[Source records]
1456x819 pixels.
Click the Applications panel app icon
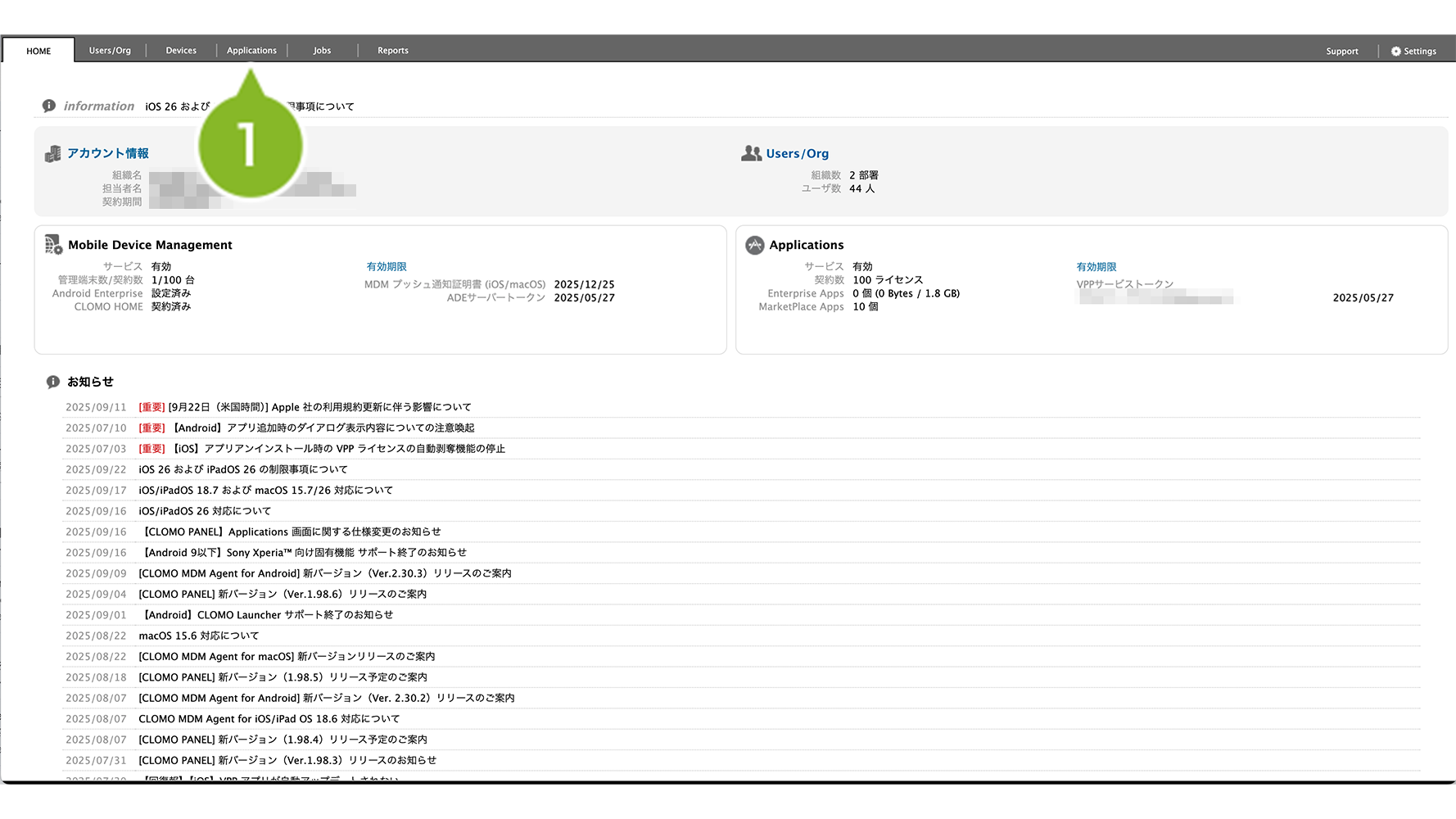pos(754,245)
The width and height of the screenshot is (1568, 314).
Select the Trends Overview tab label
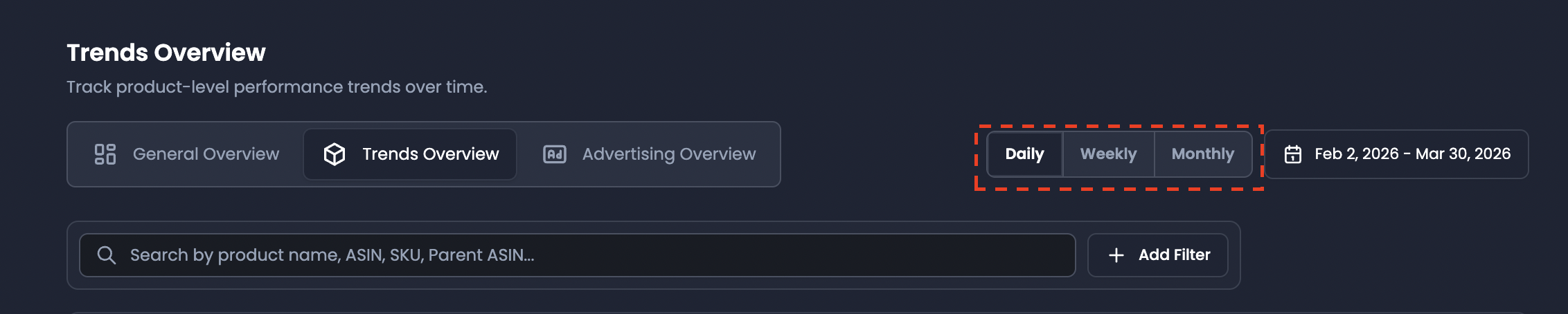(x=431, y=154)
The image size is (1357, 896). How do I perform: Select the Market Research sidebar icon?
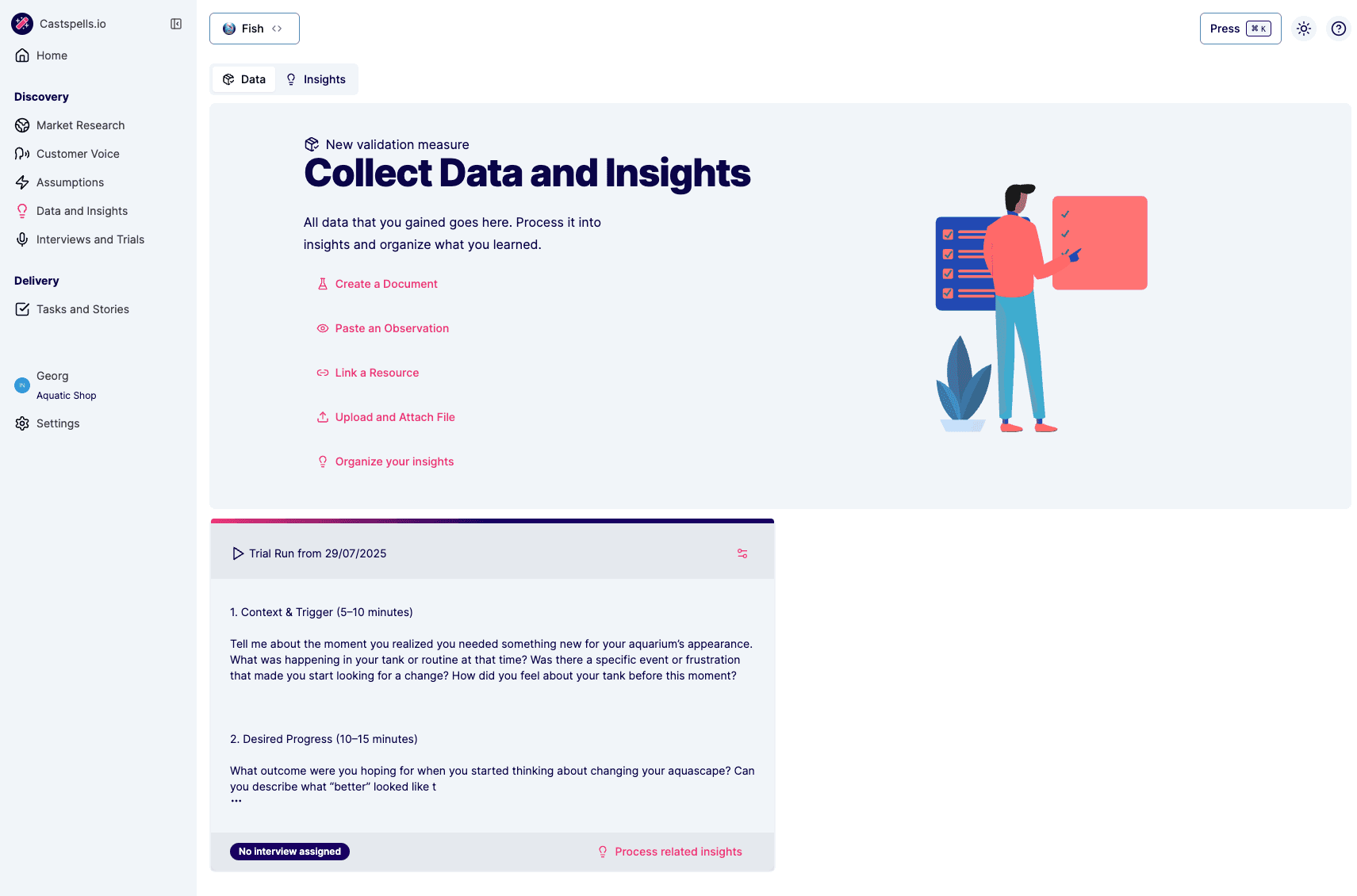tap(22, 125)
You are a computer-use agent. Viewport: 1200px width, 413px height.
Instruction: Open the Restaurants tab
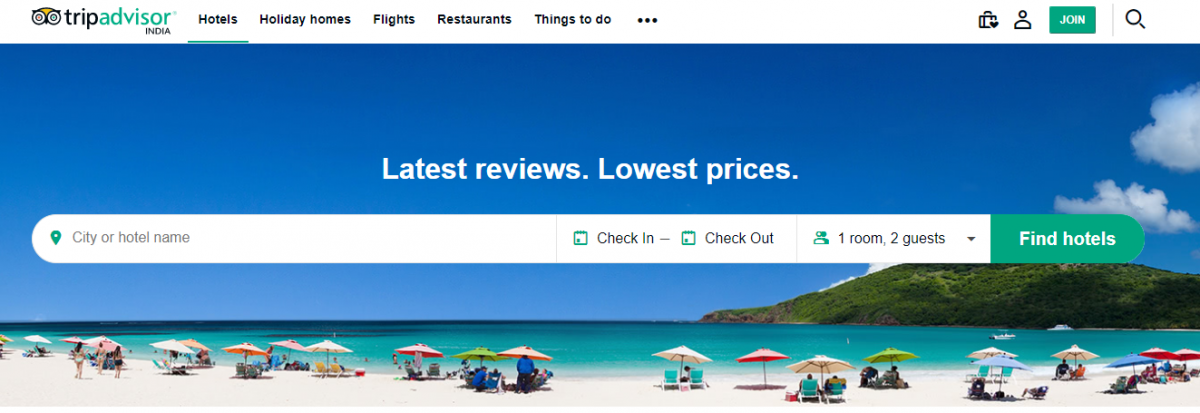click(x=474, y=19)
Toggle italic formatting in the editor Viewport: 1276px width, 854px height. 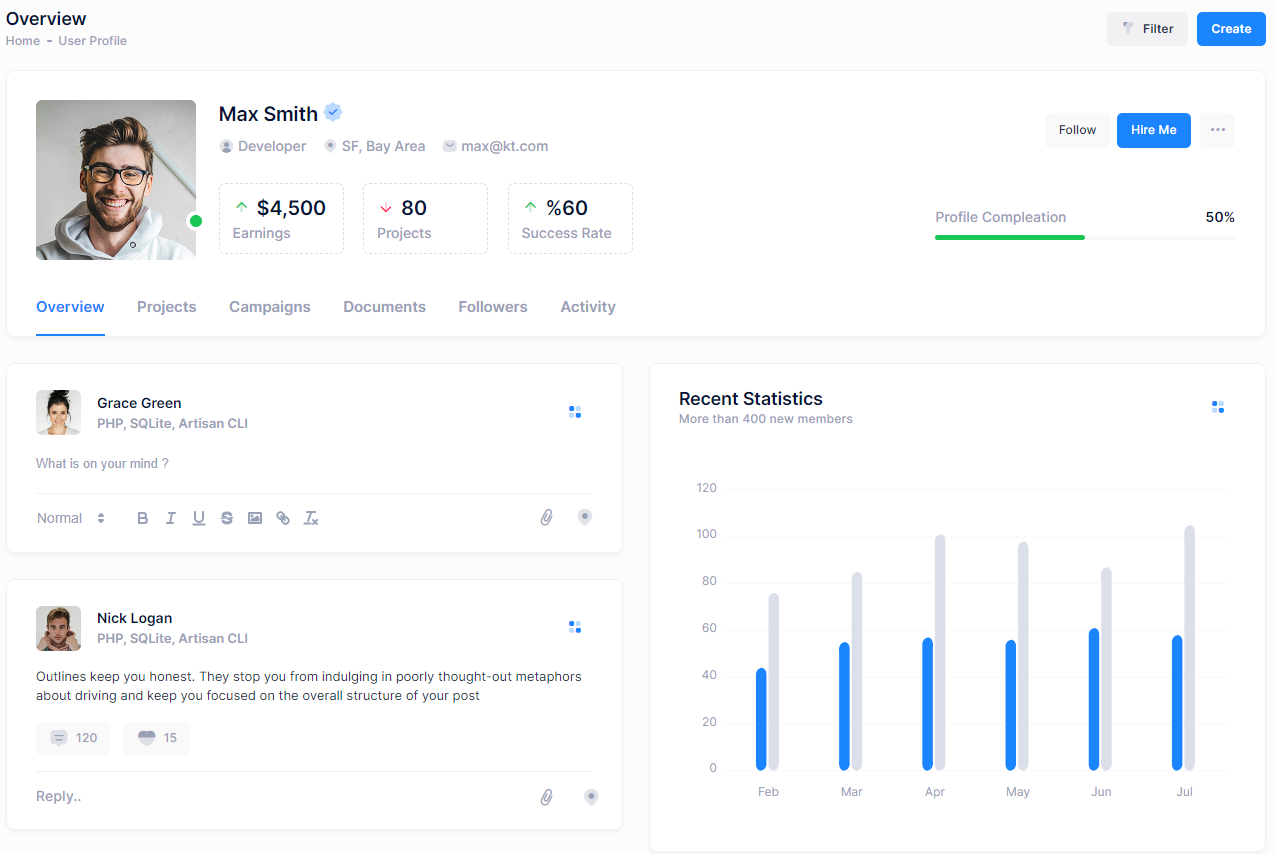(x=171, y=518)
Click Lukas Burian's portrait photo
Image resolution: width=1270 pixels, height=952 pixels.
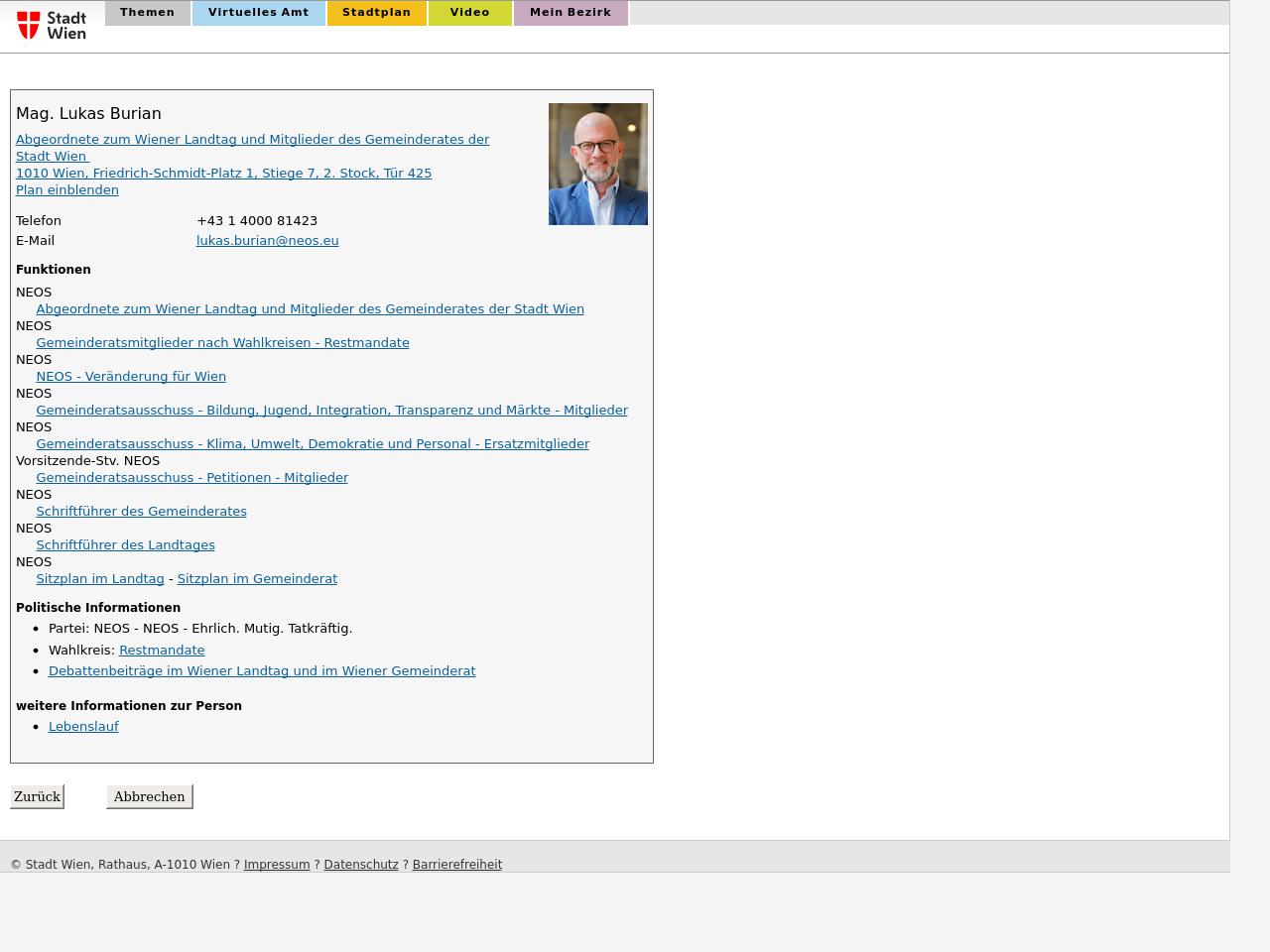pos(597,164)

Exercise instructions -
All lines from the one containing "Image resolution: width=1270" through the end of the data are to be written out exactly, with nothing added; skip the pictures.

Written solution -
Image resolution: width=1270 pixels, height=952 pixels.
pos(597,164)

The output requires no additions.